Please report each line of the data below that contains the word "should", treating uppercase and lowercase as different.
[Start of RECORDS SHOWN]
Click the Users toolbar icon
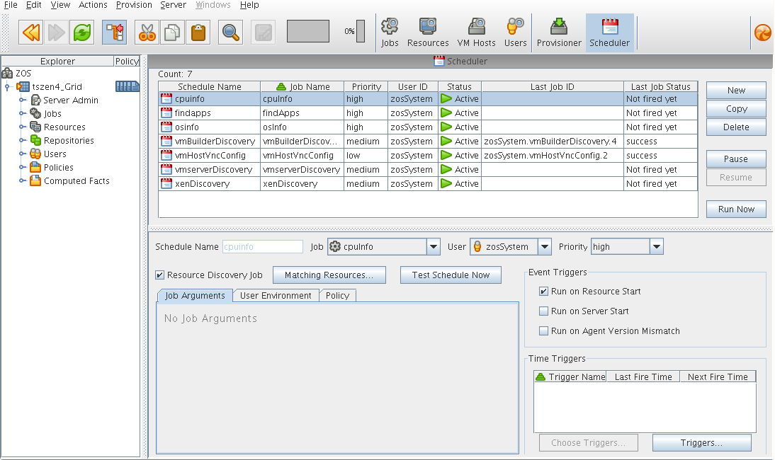The width and height of the screenshot is (775, 460). tap(515, 33)
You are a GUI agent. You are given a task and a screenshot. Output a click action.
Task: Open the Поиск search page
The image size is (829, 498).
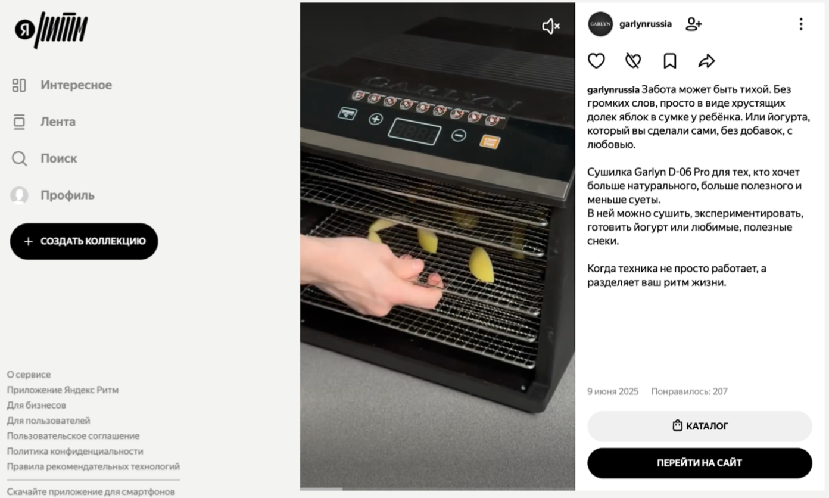click(45, 158)
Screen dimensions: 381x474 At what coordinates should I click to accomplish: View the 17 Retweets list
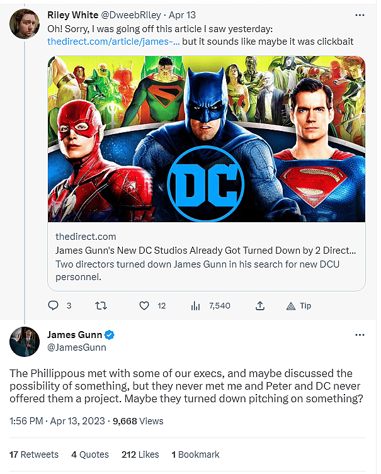35,454
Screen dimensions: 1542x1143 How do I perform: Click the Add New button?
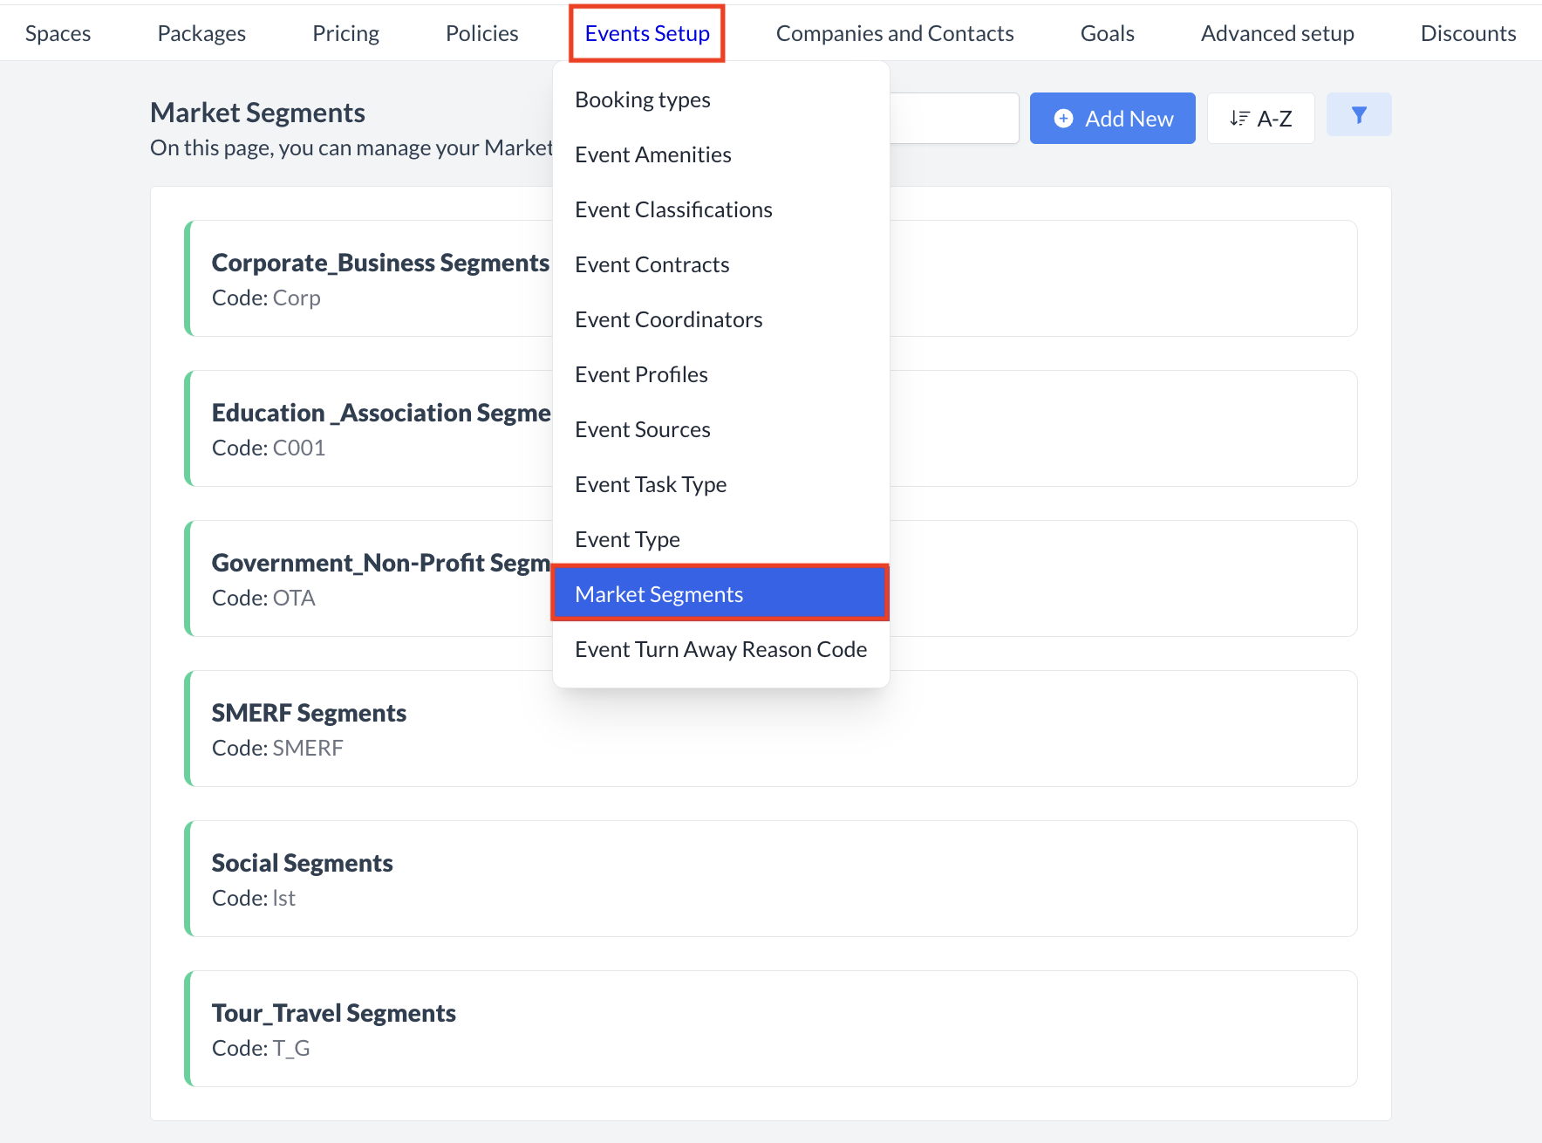[1112, 118]
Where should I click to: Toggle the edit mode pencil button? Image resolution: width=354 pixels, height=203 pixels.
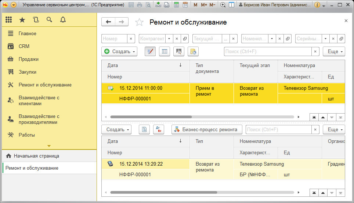[150, 52]
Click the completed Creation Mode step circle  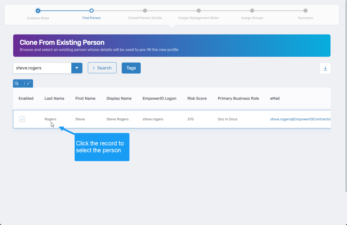(38, 11)
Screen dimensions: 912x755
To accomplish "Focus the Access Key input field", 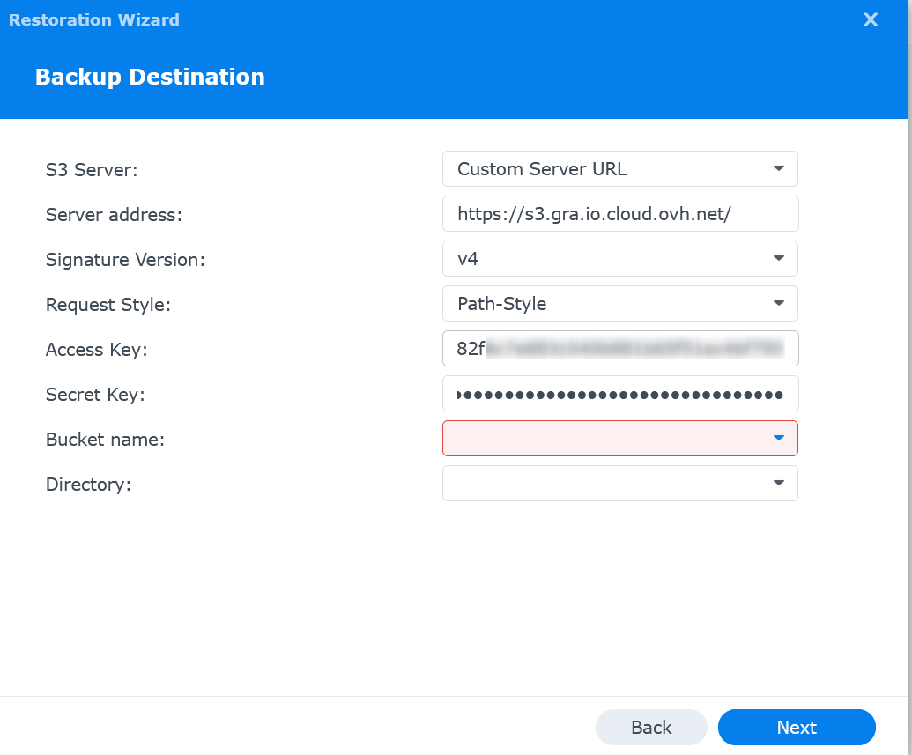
[End of RECORDS SHOWN]
SOLUTION TO THIS EXERCISE:
Screen dimensions: 381x474 At what coordinates should I click to accomplish: View the 17 Retweets list
Where should I click to: Toggle the edit mode pencil button? Image resolution: width=354 pixels, height=203 pixels.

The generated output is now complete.